** Recorded data **
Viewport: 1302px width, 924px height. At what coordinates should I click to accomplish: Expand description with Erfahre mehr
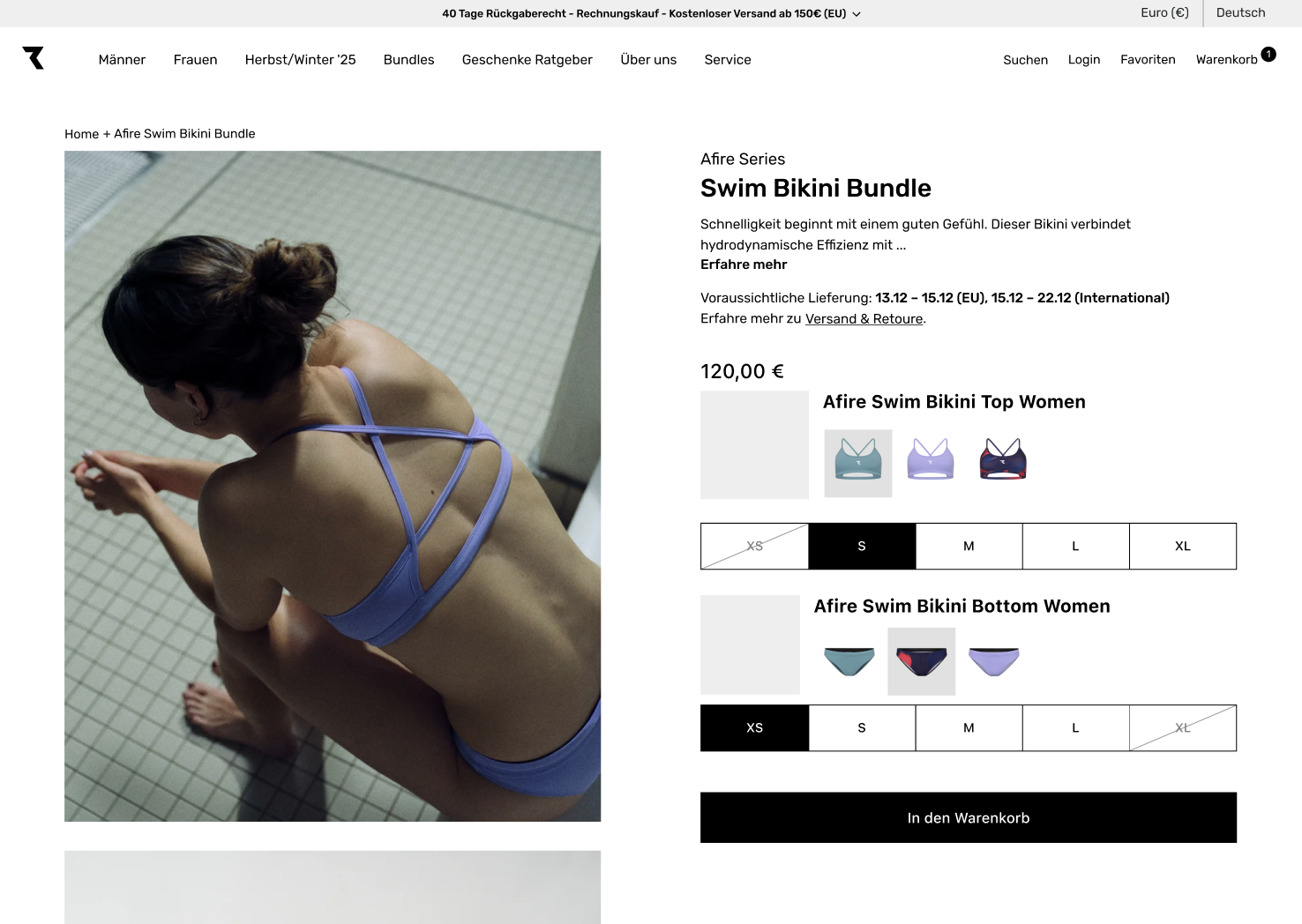point(744,265)
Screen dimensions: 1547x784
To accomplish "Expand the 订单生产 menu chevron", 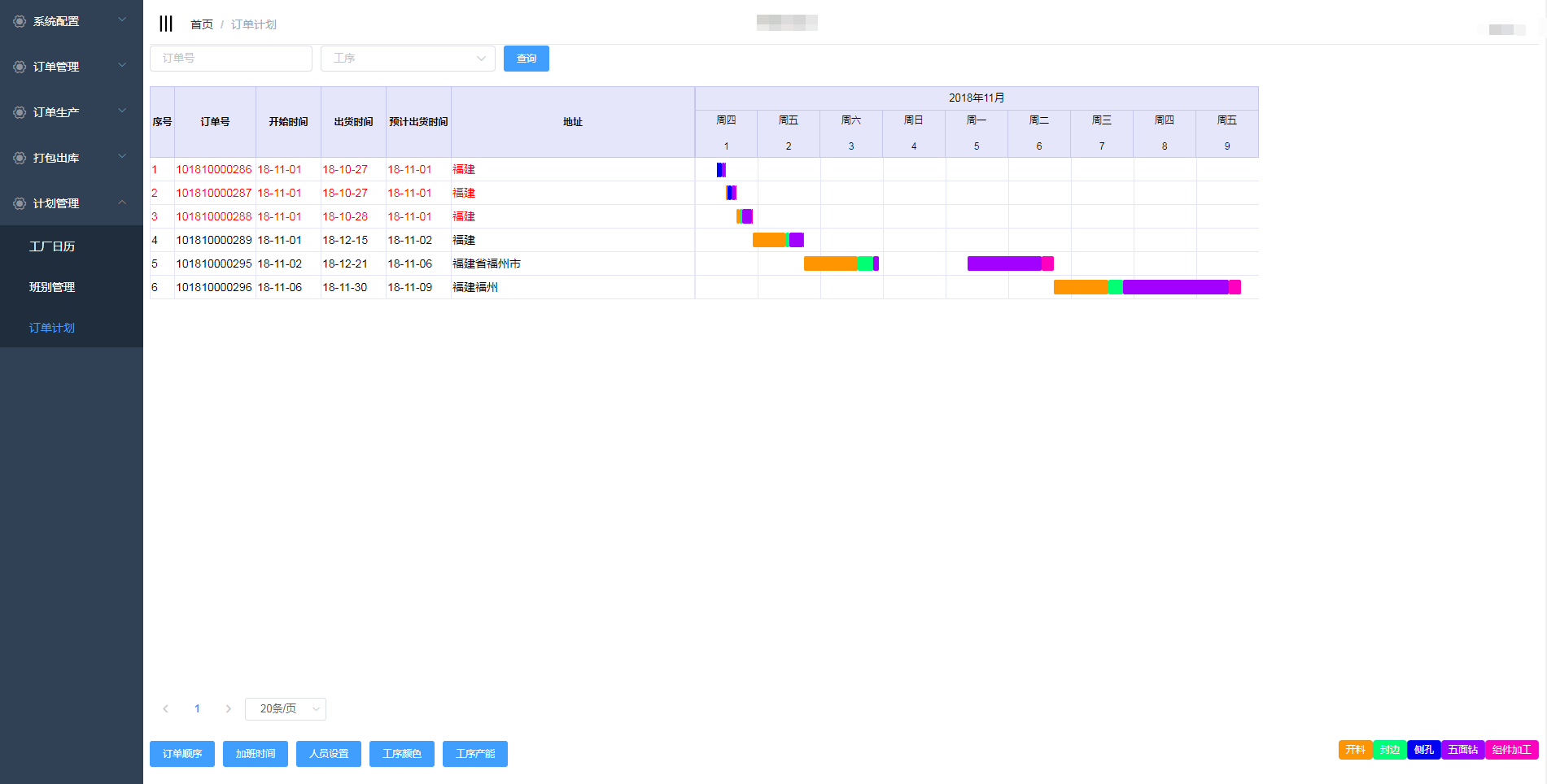I will point(122,111).
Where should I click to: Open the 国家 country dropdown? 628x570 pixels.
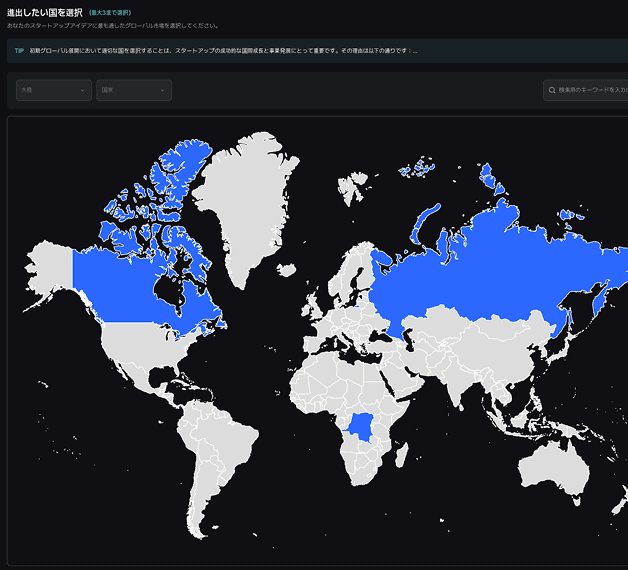pos(133,91)

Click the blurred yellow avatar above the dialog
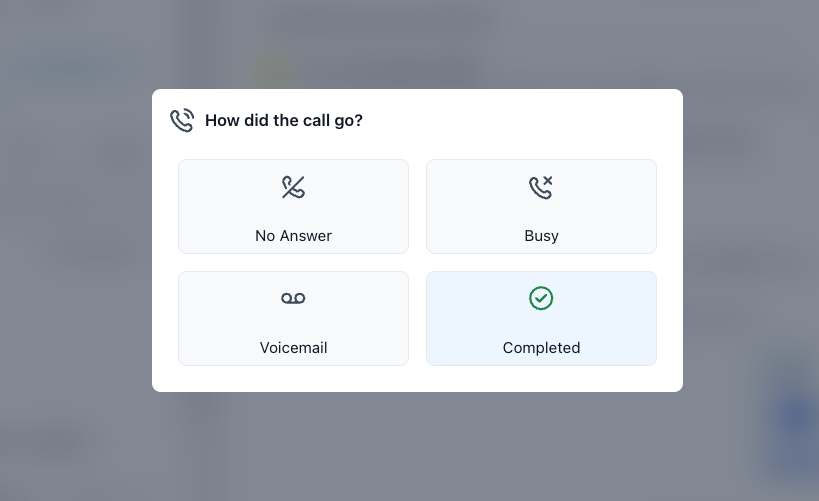272,70
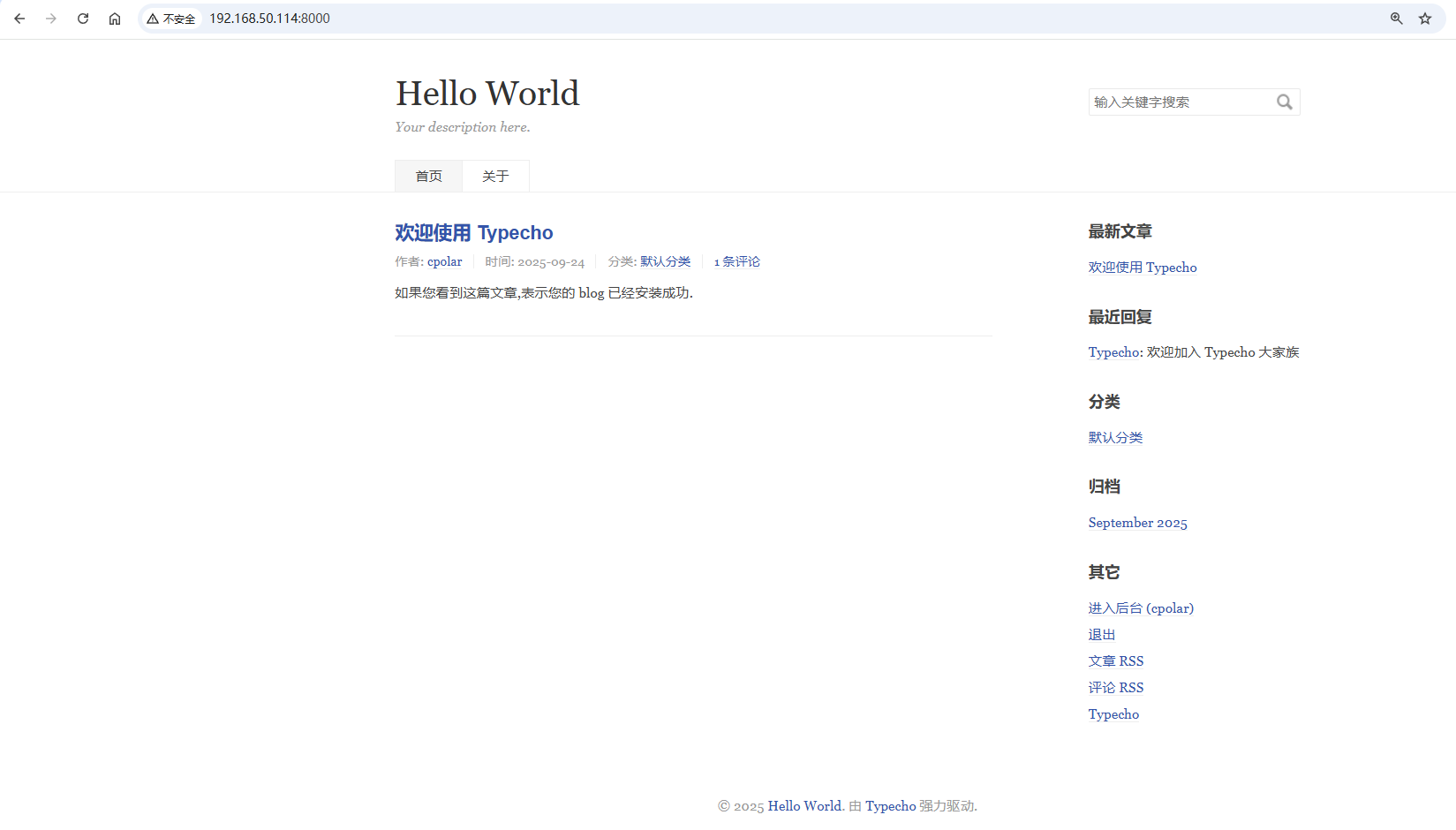Click the browser back arrow

point(19,19)
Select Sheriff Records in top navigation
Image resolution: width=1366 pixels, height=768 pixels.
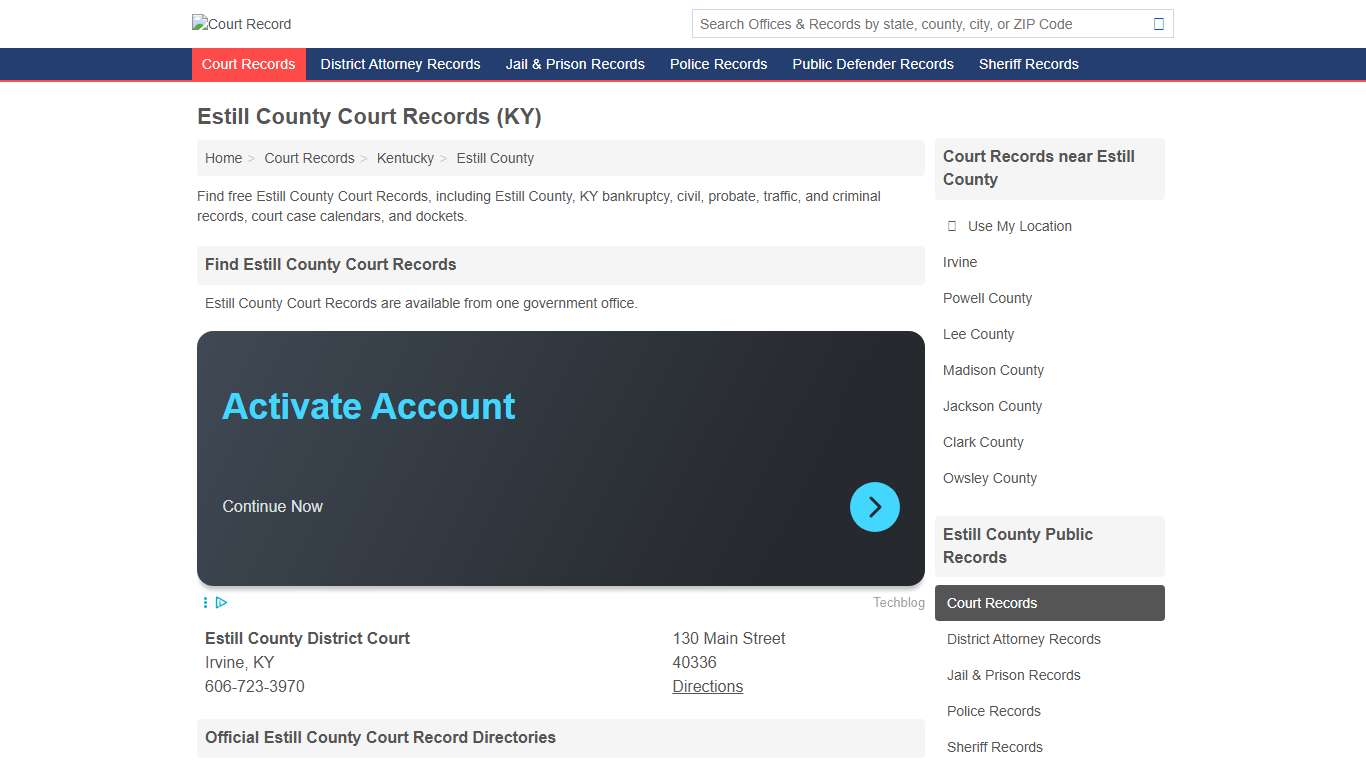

** Problem statement **
Give again, word for word, the line containing "Click the blurred" and every line after it to the end of the records; leave out the pictures.

** Your solution **
Click the blurred yellow avatar above the dialog
272,70
Click the browser back arrow

point(19,19)
Select Sheriff Records in top navigation
Image resolution: width=1366 pixels, height=768 pixels.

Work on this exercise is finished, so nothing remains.